The River also shows the extent of the battle against the floods and the number of flood victims, 750,000 without “food and water and shelter and clothing,” the cost of exploiting the lands for their resources. To meet these victims’ needs, the narration explains that “We sent armies down to help the engineers fight a battle on a two thousand mile front: The Army and Navy,/ The Coast Guard and Marine Corps,/ The CCC and the WPA,/ The Red Cross and the Health Service,” programs that were part of FDR’s New Deal.
            


And The River offers numbers to support its claims about the cost of exploiting the land: “For fifty years we plowed for corn, and moved on when the land gave out./ Corn and wheat; wheat and cotton—we planted and plowed with no thought for the future—/and four hundred million tons of top soil…have been washed into the Gulf of Mexico every year.”  It also highlights not only the immediate repercussions of flood damage, but also the consequences of losing top soil—“poor land makes poor people.” According to The River, as of 1937, “forty percent of all farmers in the great Valley are tenants./ Ten percent are share croppers …. But a generation facing a life of dirt and poverty, / Disease and drudgery;/ Growing up without proper food, medical care, or schooling,…/And in the greatest river valley in the world.” 



The images that accompany the narrator’s claims about environmental, human, and economic costs, however, point out an important element missing from The River, Blacks bearing the greatest burden of flood-induced poverty and homelessness.
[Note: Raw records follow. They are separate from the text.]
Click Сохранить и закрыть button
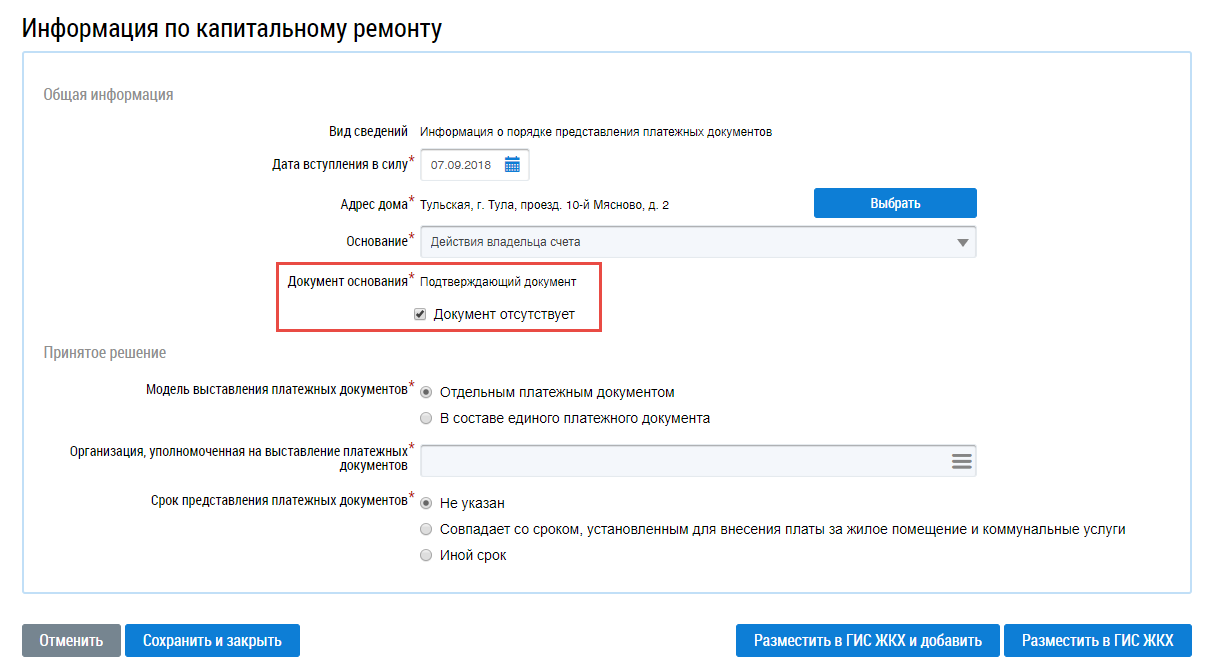Screen dimensions: 1210x670 pyautogui.click(x=212, y=641)
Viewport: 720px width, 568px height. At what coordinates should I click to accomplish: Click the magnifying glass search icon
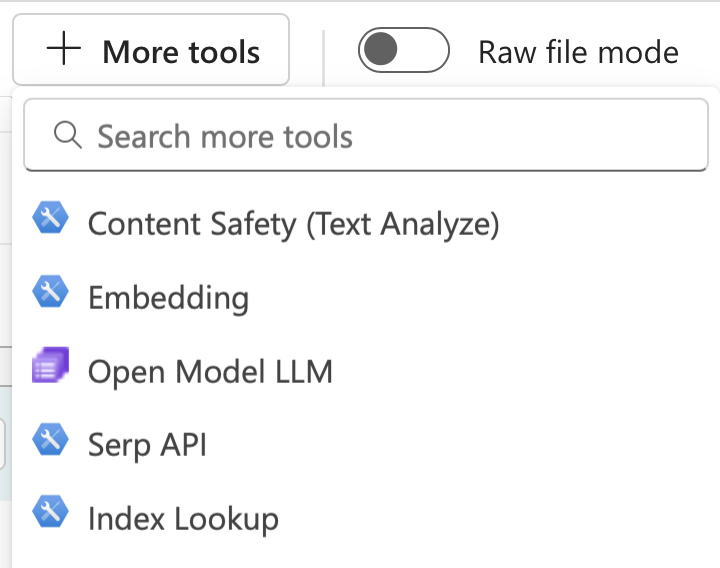point(68,135)
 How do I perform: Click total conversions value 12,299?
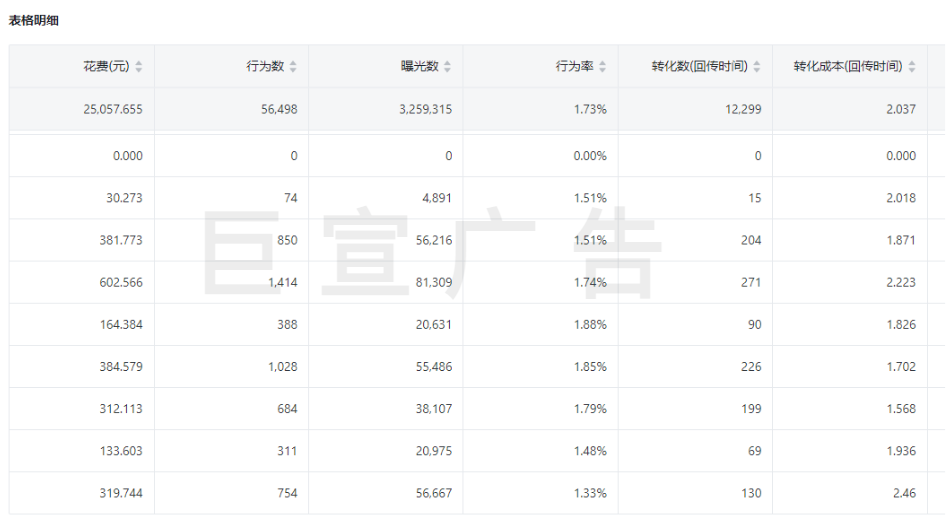click(740, 109)
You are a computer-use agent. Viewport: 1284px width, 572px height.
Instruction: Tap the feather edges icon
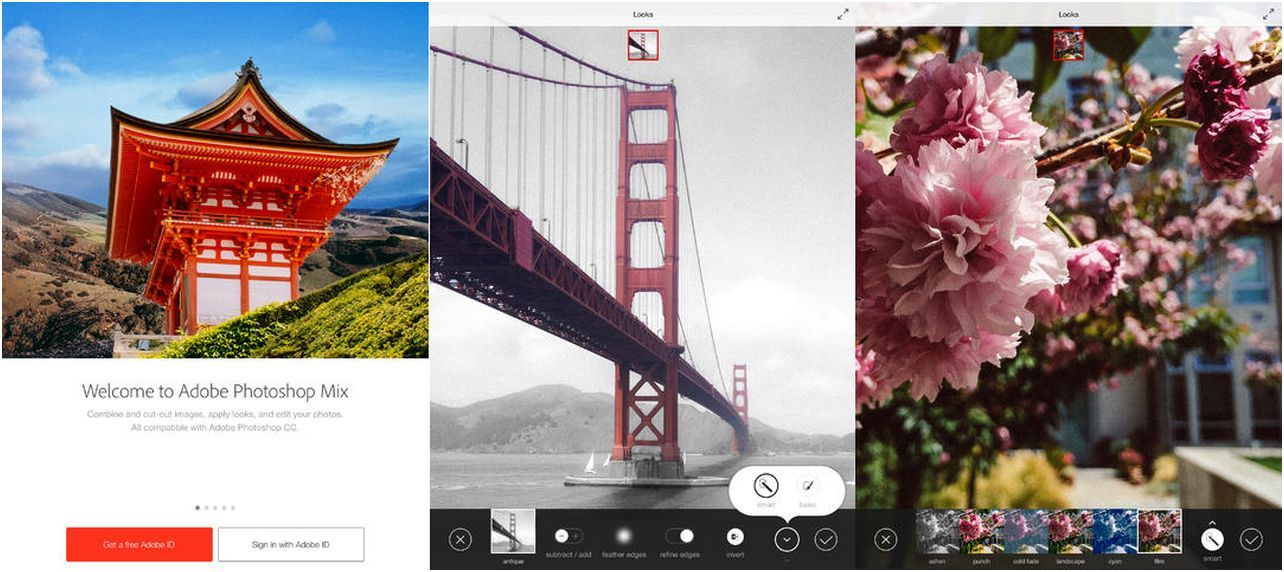click(x=624, y=536)
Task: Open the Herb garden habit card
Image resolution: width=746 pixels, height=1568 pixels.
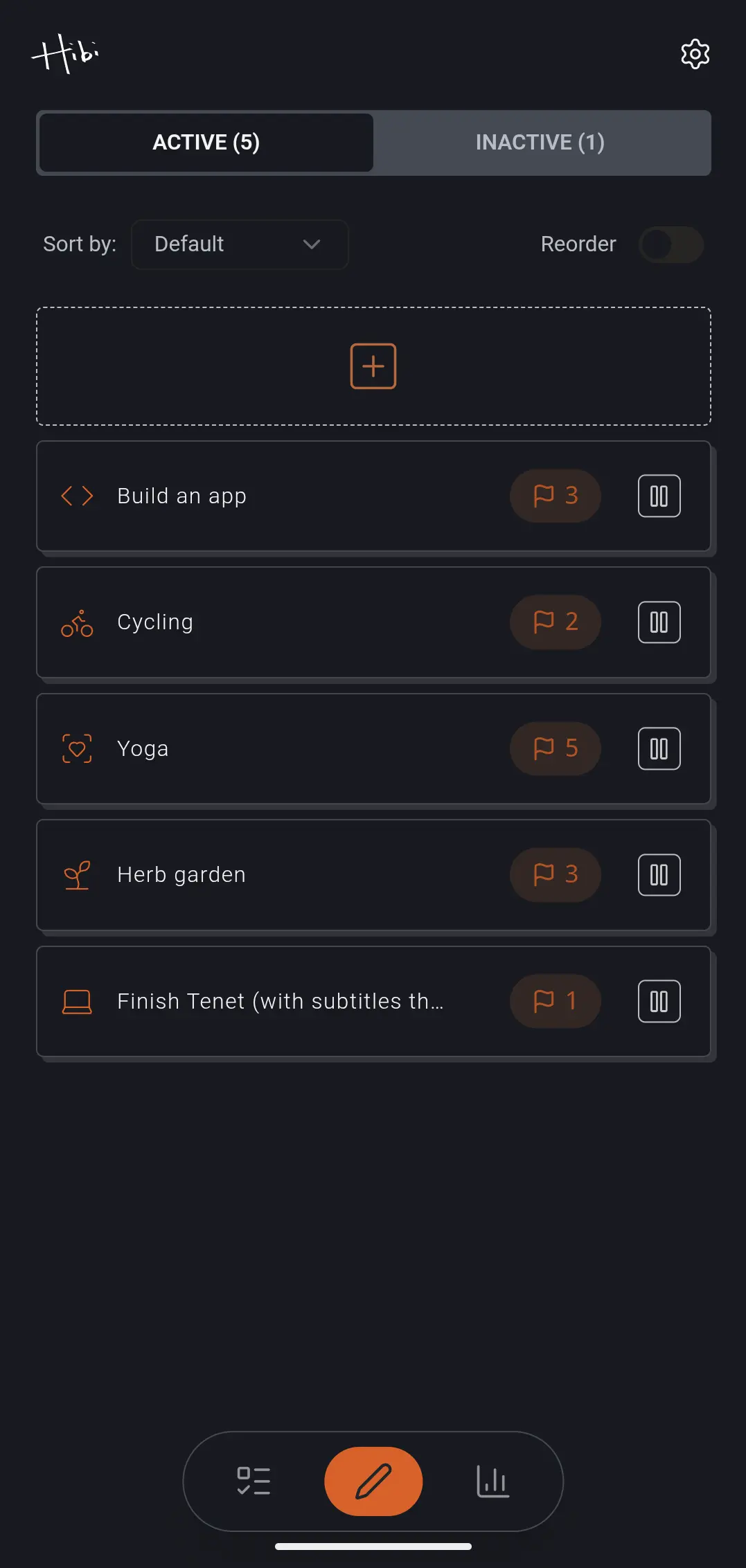Action: click(277, 875)
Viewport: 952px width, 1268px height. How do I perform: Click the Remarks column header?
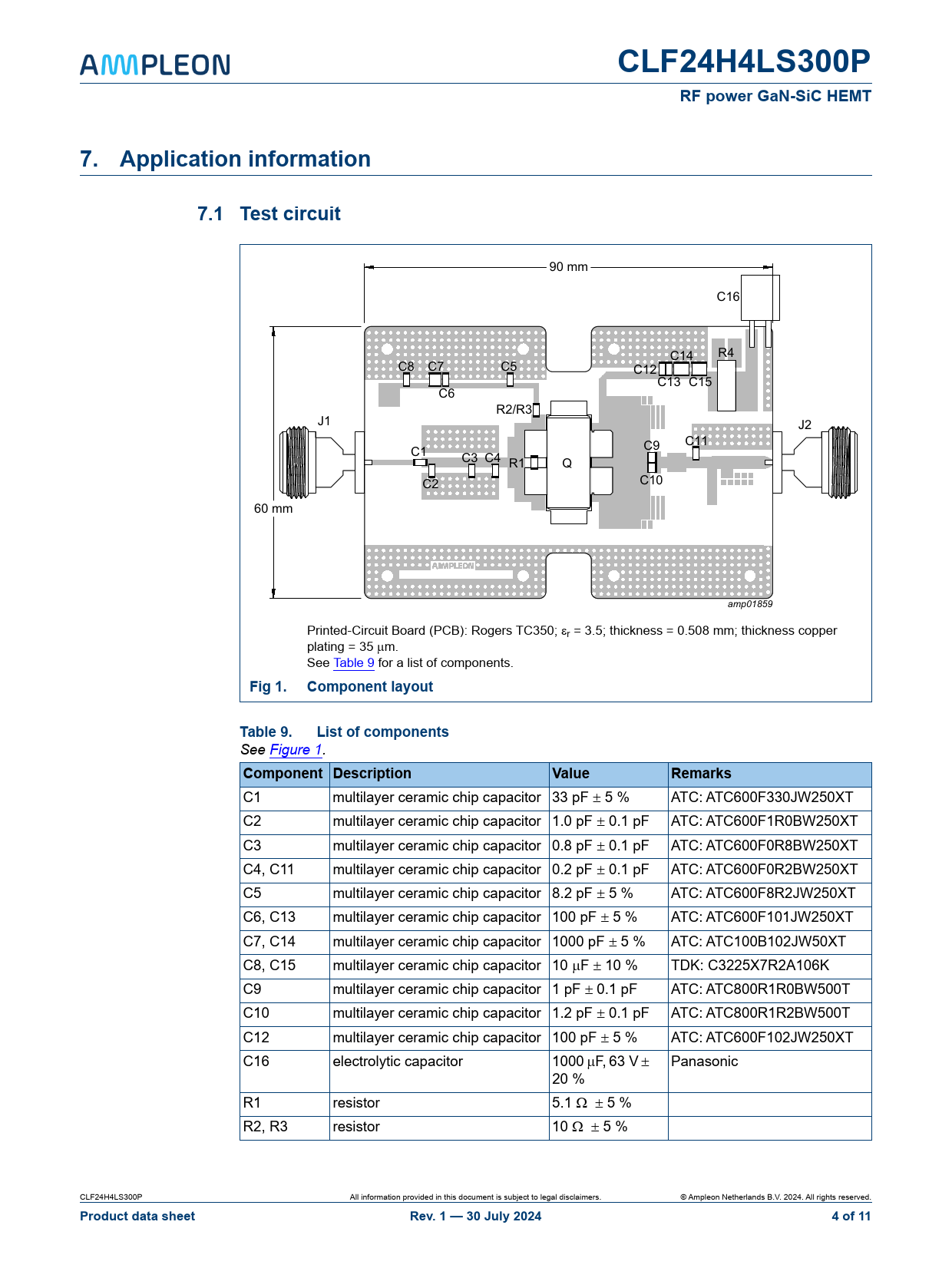[x=701, y=774]
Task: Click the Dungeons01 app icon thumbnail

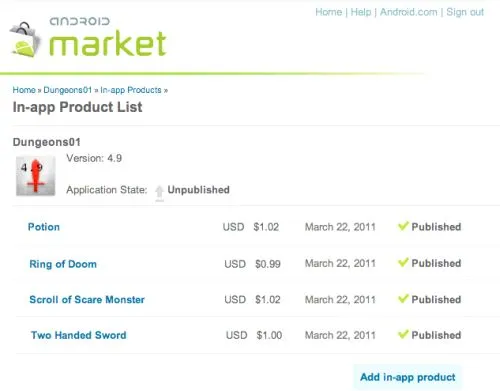Action: tap(36, 176)
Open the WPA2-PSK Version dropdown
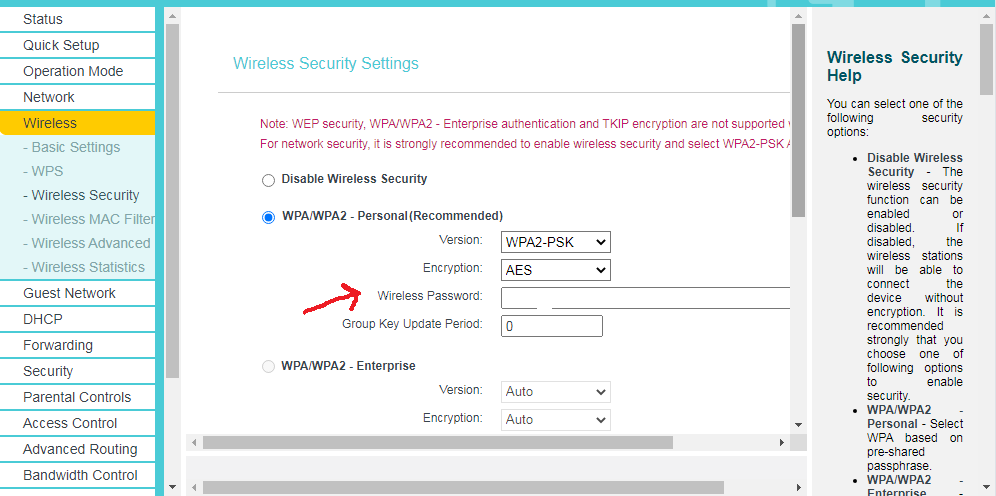The image size is (996, 496). click(555, 242)
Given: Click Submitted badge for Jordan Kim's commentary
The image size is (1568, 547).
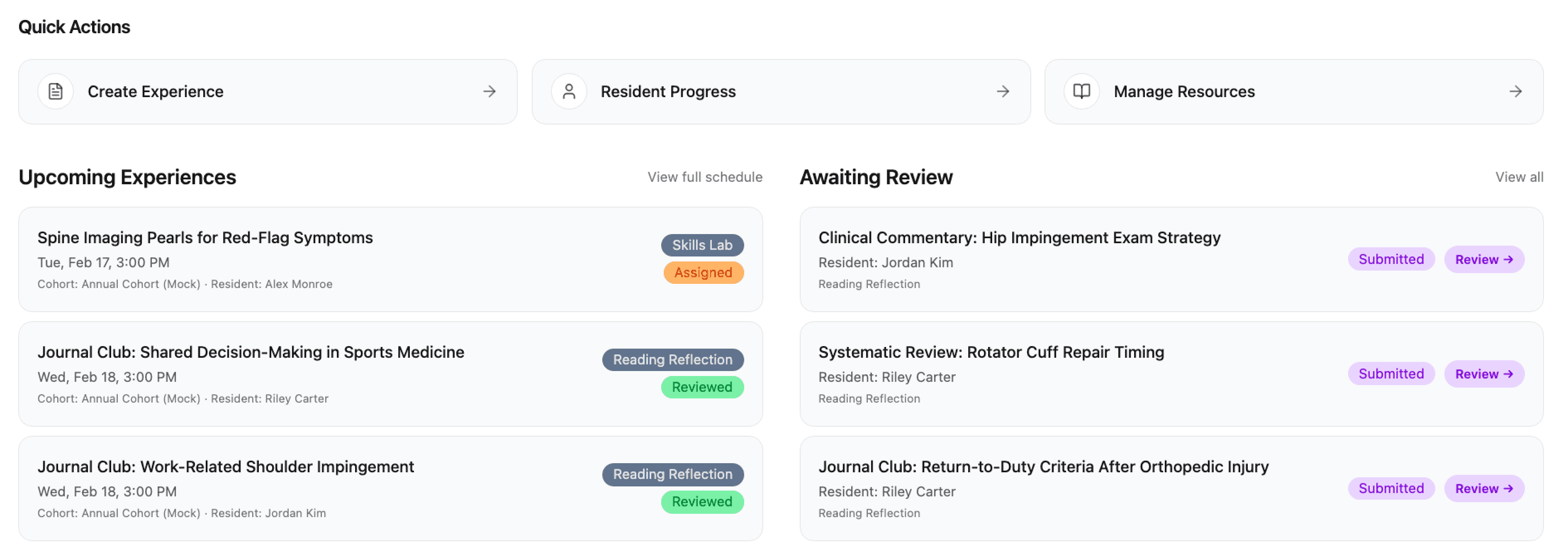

In fact, all of the images of tenant farmers impoverished by poor soil and flooding are of Whites. Blacks are only shown in footage where slaves work the fields and load barges with bales of cotton before the Civil War. Only in the Epilogue to The River are Blacks even mentioned—because their labor contributed to the degradation of the land: “We got [B]lacks to plant the cotton and they gouged the top off the valley,” the narrator explains.



The River seeks to valorize the TVA and other New Deal projects, this time from the perspective of the federal government that commissioned the film. And The River ends with a view of a Tennessee Valley dam producing electricity to bring “a Soul”—and progress—to the South, effective when coupled with “soil conservation” and “model agricultural communit[ies]” built by the Farm Security Administration, programs highlighted even further in Power and the Land and The New Frontier, two other New Deal documentaries. The narration ends by arguing that, unlike past attempts, New Deal projects can successfully control rivers and land of the Mississippi delta, “Control enough to put the river together again before it is too late…before it has picked up the heart of a continent and shoved it into the Gulf of Mexico.” The River argues for federal intervention and public control of land and water. The River seeks to sell the TVA and other federal projects to a general (White) public in 1937, when Whites, especially the Southern Whites most affected by the projects, would resist images of Black slaves and sharecroppers carrying the greatest burden in the Southern agrarian economy.